■ **任務指示 1**
根據下方談正則表達式的文章，函數 findall 返回什麼？

■ **文章**
---+---
函數match與search分別作匹配與搜索。僅當從字符串開頭就匹配時，函數match才返回結果。函數search在字符串任意位置找到一個匹配就是成功。

>>> import re
>>> foo = re.compile(r'foo(.{,5})bar', re.I+re.S)
>>> st1 = 'Foo, Bar, Baz'
>>> st2 = '2. foo is bar'
>>> search1 = foo.search(st1)
>>> search2 = foo.search(st2)
>>> match1 = foo.match(st1)
>>> match2 = foo.match(st2)

上例中，match2將是None，因為字符串st2開頭之處並不匹配模式。其他3個結果將返回匹配對象（詳見下）。

也可不做編譯，就直接搜索或匹配：

>>> search3 = re.search('oo.*ba', st1, re.I)

編譯出來的模式對象（pattern object）的函數可以有參數表示搜索的開始、結束位置。例如：

>>> match3 = foo.match(st2, 3)

從字符串st2的位置為3的字符開始搜索。

如想要搜索模式的多個實例，有兩種辦法：loop循環中用搜索的開始、結束位置；使用函數findall與finditer。函數findall返回匹配字符串的列表。函數finditer返回一個迭代對象，用於loop循環中產生匹配對象。例如：

>>> str3 = 'foo, Bar Foo. BAR Foo: bar'
>>> foo.findall(str3)
[', ', '. ', ': ']
>>> for match in foo.finditer(str3):
...     match.group(1)
...
', '
'. '
': '

匹配對象

函數search與match返回匹配對象（match object），該對象包含了模式匹配信息。如果不存在匹配結果，則返回NoneType。

其成員函數group返回一個字符串對應於捕獲群（capture group），即正則表達式中被()包圍的部分。如果沒有捕獲群，則返回整個匹配得到的字符串。

例如：

>>> search1.group()
'Foo, Bar'
>>> search1.group(1)
---+---
■ **資料列**
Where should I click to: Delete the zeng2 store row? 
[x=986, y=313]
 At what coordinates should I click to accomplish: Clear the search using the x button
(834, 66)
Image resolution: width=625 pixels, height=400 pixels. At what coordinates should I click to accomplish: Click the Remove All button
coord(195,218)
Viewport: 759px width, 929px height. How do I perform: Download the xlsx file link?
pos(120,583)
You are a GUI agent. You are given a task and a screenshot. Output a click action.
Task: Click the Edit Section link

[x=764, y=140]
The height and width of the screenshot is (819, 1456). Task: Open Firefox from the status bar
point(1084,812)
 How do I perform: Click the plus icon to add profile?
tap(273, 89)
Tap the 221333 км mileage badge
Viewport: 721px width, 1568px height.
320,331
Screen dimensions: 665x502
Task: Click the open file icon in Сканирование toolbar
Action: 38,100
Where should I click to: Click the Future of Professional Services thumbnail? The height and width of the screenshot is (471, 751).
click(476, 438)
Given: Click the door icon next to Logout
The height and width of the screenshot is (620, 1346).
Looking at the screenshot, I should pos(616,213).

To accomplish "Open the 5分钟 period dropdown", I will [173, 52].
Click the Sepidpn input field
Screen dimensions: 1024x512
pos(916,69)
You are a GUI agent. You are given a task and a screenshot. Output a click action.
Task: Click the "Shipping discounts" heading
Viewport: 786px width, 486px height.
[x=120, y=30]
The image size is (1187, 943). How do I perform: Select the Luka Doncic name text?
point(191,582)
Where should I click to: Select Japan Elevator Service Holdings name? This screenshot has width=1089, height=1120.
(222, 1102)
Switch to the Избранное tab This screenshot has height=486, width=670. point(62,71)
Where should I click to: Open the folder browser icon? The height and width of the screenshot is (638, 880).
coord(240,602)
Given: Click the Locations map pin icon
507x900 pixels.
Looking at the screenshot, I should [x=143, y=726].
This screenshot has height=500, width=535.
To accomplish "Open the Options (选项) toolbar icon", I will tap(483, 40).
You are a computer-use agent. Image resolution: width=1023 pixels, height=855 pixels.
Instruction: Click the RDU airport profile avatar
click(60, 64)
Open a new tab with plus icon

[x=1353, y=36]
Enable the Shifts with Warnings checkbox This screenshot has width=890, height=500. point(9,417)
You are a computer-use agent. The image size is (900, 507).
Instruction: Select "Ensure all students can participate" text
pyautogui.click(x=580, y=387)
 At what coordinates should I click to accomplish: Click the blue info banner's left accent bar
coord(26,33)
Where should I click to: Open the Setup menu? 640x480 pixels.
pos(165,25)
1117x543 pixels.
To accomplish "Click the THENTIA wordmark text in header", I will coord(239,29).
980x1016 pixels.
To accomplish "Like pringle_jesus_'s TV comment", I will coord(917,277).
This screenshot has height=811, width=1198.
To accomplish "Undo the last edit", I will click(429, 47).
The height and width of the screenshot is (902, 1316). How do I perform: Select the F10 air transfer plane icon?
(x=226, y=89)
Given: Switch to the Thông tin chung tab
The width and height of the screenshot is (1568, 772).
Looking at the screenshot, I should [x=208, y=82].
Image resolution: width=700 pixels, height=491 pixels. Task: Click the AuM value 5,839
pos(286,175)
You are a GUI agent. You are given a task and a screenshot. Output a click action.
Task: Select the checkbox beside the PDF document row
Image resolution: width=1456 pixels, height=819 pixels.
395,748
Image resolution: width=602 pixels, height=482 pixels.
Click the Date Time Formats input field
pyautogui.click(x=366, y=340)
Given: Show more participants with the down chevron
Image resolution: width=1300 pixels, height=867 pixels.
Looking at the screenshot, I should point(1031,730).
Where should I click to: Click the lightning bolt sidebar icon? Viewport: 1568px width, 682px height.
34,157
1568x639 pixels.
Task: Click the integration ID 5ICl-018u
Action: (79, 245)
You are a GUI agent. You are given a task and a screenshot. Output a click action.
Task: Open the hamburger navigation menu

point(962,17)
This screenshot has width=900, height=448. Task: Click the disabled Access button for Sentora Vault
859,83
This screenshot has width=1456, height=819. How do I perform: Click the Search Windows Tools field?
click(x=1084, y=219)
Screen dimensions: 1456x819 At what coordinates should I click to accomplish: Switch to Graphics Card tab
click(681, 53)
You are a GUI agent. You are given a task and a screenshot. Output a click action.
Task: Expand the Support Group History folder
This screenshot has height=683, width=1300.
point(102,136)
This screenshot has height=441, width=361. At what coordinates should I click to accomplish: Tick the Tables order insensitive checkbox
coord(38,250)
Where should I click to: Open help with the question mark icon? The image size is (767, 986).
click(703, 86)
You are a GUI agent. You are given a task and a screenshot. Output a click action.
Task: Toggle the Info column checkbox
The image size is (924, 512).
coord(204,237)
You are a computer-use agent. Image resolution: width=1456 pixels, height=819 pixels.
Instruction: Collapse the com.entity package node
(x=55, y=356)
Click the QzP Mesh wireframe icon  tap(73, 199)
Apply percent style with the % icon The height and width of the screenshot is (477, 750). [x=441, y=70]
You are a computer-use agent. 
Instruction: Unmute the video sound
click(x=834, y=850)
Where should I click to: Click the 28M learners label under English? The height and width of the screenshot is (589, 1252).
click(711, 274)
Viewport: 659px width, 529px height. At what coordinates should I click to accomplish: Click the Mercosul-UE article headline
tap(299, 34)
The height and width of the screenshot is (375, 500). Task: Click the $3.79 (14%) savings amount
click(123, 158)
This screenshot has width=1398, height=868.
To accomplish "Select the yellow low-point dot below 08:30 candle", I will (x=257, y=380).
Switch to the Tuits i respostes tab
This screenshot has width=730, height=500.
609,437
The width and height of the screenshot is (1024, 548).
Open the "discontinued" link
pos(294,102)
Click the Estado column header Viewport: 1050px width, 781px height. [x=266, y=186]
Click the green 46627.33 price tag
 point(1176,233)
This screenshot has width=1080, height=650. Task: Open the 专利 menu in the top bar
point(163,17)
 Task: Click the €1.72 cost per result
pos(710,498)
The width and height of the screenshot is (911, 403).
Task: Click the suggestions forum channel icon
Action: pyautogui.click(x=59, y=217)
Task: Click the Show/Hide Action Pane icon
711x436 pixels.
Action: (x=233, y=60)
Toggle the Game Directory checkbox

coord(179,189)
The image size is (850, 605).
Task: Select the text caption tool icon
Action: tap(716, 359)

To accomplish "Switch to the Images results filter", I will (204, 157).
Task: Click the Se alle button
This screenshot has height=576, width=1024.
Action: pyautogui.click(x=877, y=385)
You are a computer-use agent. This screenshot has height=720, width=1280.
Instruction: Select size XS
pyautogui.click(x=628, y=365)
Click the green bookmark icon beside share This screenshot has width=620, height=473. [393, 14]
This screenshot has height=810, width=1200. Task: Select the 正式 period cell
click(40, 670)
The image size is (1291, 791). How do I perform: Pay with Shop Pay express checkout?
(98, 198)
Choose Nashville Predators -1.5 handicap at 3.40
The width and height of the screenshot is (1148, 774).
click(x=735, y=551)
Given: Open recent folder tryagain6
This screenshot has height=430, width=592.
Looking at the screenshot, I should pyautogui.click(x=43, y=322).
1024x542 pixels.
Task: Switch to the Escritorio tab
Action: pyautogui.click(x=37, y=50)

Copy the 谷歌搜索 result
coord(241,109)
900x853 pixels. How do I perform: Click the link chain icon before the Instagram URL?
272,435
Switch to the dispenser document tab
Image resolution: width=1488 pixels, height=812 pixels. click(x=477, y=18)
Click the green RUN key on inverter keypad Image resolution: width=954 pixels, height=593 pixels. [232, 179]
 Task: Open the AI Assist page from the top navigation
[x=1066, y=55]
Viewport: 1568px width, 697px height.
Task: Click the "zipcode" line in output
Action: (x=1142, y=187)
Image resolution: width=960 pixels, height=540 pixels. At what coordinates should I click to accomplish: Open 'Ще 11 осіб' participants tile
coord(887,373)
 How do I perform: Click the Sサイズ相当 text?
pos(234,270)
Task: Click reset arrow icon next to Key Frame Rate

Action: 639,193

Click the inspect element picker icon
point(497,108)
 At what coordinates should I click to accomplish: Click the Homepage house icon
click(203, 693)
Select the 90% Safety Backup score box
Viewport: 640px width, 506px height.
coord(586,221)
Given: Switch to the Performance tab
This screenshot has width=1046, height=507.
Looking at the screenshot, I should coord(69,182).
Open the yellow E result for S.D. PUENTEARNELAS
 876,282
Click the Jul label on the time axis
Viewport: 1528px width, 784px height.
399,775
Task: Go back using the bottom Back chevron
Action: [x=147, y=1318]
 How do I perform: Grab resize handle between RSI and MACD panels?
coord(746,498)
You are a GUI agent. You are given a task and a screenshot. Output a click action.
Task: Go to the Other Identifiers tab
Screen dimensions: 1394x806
---+---
■ **任務指示 2**
請原樣輸出上方資料列中從開頭起直到含有「point(1084,812)」那一行的各行，首尾兩行都包括在內。

■ **書面解答 1**
函數 findall 返回匹配字符串的列表。

■ **書面解答 2**
Where should I click to: Delete the zeng2 store row? 
[x=986, y=313]
 At what coordinates should I click to accomplish: Clear the search using the x button
(834, 66)
Image resolution: width=625 pixels, height=400 pixels. At what coordinates should I click to accomplish: Click the Remove All button
coord(195,218)
Viewport: 759px width, 929px height. How do I perform: Download the xlsx file link?
pos(120,583)
You are a GUI agent. You are given a task and a screenshot. Output a click action.
Task: Click the Edit Section link

[x=764, y=140]
The height and width of the screenshot is (819, 1456). Task: Open Firefox from the status bar
point(1084,812)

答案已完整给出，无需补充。